While I and the other content creators could try to answer that with a related field or some such, that’s likely to be brittle and subject to all sorts of biases and oversights. It’s fairly rigid. The goal of Nearby is to gather that information organically from the structure of the wiki itself. It would be used to surf the documentation, following various trails through it marked by their own interest and not what I had in mind when creating it.
So the short answer to Tony’s question, is that this nearby algorithm will benefit wikis where the consumers will want to find their own ways through the content, not dependent on any particular schema or taxonomy the creators imposed. (This does not imply that it’s useless for personal wikis. The consumer and the creator could well be the same person.)
Yes, I’m hoping to create a graphical view, although likely not a tree. The list of links is a temporary placeholder. Although I’d seen Tidgraph a few years ago, I’d forgotten all about it. I will look to its implementation for inspiration.
Here’s where I see myself going with this:
Figure out a storage mechanism for a set of distance measurements across the whole wiki, perhaps a JSON Tiddler whose keys look like "Tiddler 1|Tiddler 2" and whose values are numbers.
Run Dijkstra’s algorithm or some other shortest path tool, using the distances I’m already creating as initial edge weights, to create a full set of distances. (Some may be infinite if this doesn’t connect the graph of tiddlers; I don’t think that’s a problem.)
Figure out a layout mechanism to display these in a graph, using the distances as guidance, centering a specific node (the current tiddler). If I try something like a force-directed graph, then perhaps make this an animation on expansion of the Nearby section. I imagine this will only involve the few dozen closest nodes, and not the whole wiki, although that might be a fun bonus of this technique.

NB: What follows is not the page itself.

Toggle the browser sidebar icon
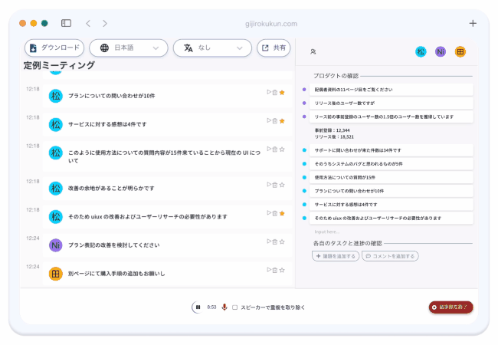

Determine whether this is fast enough to run on a large wiki every time the user opens a tiddler or every time they expand a Nearby section. If it is (I’m doubtful), then proceed to the cleanup step.
If that’s too slow, figure out how to run steps 2 and 3 only occasionally. For my own purposes, this could be only at startup; but it might be possible to schedule this to run periodically on a Web Worker.

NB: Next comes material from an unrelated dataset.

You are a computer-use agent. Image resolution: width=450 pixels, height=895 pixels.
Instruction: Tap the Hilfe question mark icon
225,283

(Cleanup) Make this configurable in various ways. I’m thinking especially about the factors discussed in #5638 weighting the various kinds of connections and about the View provided to show the nearby neighbors.
I don’t know that I have the skills to do all of that, nor do I know if I’m willing to commit the time. But that’s how I would like to proceed. If I find myself unable to continue, I’ll probably at least do #6 to turn this from a POC to at least a beta level plugin.
Even discussing this here, I’m thinking about a potential alternative view, one that might appeal to those working on more personal notebook-style wikis: Lay out a graph of the whole wiki, and then, to show the neighborhood of one tiddler, pan and zoom that into focus. This might also include multiple edges between tiddlers with colors to indicate the type of connection. There’s a fair chance that this would be too busy, and that we’d have to find a way to remove or deemphasize edges for tiddlers not in the current view. This may be beyond my skills; I haven’t done much with graphics coding, but I could see this as a wonderful way to experience a complex wiki.